- Work order -
Line by line, copy the material that follows without leaving anything out.

- Task material -
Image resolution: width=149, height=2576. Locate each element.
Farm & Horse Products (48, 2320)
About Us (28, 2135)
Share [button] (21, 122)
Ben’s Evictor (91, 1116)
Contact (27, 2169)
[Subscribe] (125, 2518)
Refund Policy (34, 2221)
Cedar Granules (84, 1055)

- Result -
Image resolution: width=149, height=2576. Locate each element.
Farm & Horse Products (48, 2320)
About Us (28, 2135)
Share [button] (21, 122)
Ben’s Evictor (91, 1116)
Contact (27, 2169)
[Subscribe] (125, 2518)
Refund Policy (34, 2221)
Cedar Granules (84, 1055)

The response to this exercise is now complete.